Text available at Wikisource
- Country: United Kingdom
- Language: English
- Genre: Horror

Publication
- Published in: Ghost Stories of an Antiquary
- Publisher: Edward Arnold
- Publication date: 1904

= The Ash-tree =

1904 short story by M. R. James

"The Ash-tree" is a ghost story by British writer M. R. James, included in his 1904 book Ghost Stories of an Antiquary, and also collected again in his 1931 book The Collected Ghost Stories of M. R. James. It concerns mysterious deaths relating to an ash tree. It has been adapted many times, including a 1963 episode of KPFA/KPFK's The Black Mass, a 1975 episode of the BBC's A Ghost Story for Christmas, a 1986 episode of BBC2's Classic Ghost Stories series, and a 2000 episode of BBC Scotland's series Christopher Lee's Ghost Stories For Christmas.

==Plot summary==

===1690===
In 1690, the English county of Suffolk is wracked with a fear of witches. Many women are accused of casting spells and causing mayhem. One such accused is Mrs. Mothersole. The only evidence of her witchcraft are eyewitness accounts by Sir Matthew Fell, the owner of a local seat named Castringham. Outside his bedroom window grows a monstrous ash tree, where on moonlit nights he would supposedly see Mrs. Mothersole climbing the trunk and snipping branches with a dagger. Despite her pleas, she is found guilty and hanged. Before the noose is pulled, she dully intones "There will be guests at the Hall." She is buried in the local graveyard.
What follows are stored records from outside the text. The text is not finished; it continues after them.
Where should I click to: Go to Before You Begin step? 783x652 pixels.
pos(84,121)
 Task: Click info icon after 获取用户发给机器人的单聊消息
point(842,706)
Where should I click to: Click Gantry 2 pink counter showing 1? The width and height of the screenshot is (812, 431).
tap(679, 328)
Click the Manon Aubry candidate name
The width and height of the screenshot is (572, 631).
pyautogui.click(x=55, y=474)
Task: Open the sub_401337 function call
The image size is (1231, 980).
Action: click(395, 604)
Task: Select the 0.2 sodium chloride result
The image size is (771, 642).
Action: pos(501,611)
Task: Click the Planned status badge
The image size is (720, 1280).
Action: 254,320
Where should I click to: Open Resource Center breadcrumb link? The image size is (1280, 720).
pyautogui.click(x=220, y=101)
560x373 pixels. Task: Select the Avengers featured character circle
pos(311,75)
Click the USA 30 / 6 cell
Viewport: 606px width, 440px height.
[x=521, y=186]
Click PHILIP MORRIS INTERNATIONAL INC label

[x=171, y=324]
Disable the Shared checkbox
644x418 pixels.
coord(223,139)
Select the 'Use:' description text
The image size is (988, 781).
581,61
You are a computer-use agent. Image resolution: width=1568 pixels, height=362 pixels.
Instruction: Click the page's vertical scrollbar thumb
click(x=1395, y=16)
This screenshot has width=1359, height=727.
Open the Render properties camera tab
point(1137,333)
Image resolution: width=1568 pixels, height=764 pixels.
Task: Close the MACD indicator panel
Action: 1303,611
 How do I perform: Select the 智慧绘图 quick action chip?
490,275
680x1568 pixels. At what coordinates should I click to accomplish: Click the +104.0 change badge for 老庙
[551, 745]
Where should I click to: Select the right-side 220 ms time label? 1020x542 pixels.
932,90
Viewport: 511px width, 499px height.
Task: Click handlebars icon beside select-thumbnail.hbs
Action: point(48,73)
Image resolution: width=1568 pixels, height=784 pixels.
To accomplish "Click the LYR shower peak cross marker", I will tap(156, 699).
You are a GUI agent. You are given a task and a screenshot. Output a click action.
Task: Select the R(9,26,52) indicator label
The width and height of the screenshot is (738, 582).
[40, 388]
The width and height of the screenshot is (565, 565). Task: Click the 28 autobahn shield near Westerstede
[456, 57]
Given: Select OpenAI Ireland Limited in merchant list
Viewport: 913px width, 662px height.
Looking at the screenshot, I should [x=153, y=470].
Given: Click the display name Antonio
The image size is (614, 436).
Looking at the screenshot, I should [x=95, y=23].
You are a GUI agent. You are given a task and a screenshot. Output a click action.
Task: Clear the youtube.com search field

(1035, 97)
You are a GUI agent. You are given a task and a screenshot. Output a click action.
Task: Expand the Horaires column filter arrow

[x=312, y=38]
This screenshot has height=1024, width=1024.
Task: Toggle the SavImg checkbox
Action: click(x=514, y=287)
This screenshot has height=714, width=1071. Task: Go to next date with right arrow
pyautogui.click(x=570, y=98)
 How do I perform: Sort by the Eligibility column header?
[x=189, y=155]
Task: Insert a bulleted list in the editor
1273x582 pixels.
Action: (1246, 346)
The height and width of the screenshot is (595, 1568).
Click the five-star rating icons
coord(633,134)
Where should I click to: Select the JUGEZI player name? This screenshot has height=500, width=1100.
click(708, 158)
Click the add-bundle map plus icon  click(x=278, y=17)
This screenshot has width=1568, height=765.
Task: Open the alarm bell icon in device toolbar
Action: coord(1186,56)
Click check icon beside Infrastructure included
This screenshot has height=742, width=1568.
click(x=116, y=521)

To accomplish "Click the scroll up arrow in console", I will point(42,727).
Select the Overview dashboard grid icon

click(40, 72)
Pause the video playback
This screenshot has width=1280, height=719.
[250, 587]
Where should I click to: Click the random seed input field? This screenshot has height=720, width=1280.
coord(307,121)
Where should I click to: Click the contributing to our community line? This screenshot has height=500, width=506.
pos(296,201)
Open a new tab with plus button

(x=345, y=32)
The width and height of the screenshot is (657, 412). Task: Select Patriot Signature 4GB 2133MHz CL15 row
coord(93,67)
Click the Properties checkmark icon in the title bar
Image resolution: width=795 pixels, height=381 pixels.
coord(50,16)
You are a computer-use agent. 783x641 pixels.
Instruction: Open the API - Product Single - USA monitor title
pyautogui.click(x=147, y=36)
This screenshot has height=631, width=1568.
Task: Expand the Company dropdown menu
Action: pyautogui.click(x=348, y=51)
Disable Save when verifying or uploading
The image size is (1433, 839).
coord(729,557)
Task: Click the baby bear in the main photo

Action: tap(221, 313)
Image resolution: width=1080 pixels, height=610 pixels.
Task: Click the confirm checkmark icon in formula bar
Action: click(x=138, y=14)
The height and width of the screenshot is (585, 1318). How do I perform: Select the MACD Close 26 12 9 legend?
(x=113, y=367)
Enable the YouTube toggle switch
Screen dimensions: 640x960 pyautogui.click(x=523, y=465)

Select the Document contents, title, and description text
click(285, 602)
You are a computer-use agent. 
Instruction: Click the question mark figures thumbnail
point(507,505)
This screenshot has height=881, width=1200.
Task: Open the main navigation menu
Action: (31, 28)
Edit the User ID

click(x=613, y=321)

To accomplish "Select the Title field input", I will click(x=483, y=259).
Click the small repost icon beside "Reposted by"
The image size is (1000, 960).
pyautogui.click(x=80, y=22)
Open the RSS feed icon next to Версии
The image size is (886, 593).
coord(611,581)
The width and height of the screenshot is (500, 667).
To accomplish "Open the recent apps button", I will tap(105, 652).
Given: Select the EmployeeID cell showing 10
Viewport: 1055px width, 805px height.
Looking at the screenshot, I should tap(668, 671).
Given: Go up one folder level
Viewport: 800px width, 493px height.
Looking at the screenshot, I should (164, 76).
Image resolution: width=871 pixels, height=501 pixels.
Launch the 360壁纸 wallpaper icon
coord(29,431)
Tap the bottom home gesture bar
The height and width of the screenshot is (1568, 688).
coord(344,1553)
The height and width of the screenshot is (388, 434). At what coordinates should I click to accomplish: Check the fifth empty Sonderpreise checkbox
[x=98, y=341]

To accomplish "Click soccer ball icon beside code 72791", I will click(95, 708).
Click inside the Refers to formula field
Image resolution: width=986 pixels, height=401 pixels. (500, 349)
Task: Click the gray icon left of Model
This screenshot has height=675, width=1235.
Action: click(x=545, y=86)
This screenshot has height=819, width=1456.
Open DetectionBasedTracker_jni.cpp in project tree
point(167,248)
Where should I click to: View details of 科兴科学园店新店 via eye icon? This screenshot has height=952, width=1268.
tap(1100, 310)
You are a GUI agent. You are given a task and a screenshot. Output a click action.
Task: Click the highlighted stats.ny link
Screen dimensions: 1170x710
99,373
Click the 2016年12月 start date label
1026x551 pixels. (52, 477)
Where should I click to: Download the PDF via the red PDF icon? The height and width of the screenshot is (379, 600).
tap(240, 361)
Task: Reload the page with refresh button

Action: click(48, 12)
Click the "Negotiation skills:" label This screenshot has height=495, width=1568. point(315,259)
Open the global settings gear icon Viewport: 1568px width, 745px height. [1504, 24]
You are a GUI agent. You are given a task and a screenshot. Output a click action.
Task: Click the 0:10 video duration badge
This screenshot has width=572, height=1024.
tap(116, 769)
A few weeks later, Sir Matthew and the local vicar are walking by the ash tree at dusk when they spy a creature in the branches that disappears before they can get a good look. As it is a warm night, the squire leaves his window open. The next day, he is found dead in bed with a severe look of pain and terror on his face. Though a postmortem is performed, no cause of death is found. The coroner, Mr. Crome, impulsively carries out the sortes biblicae, reading Luke 13:7, ("Cut it down"); Isaiah 13:20 ("It shall never be inhabited"), and Job 39:30 ("Her young ones also suck up blood").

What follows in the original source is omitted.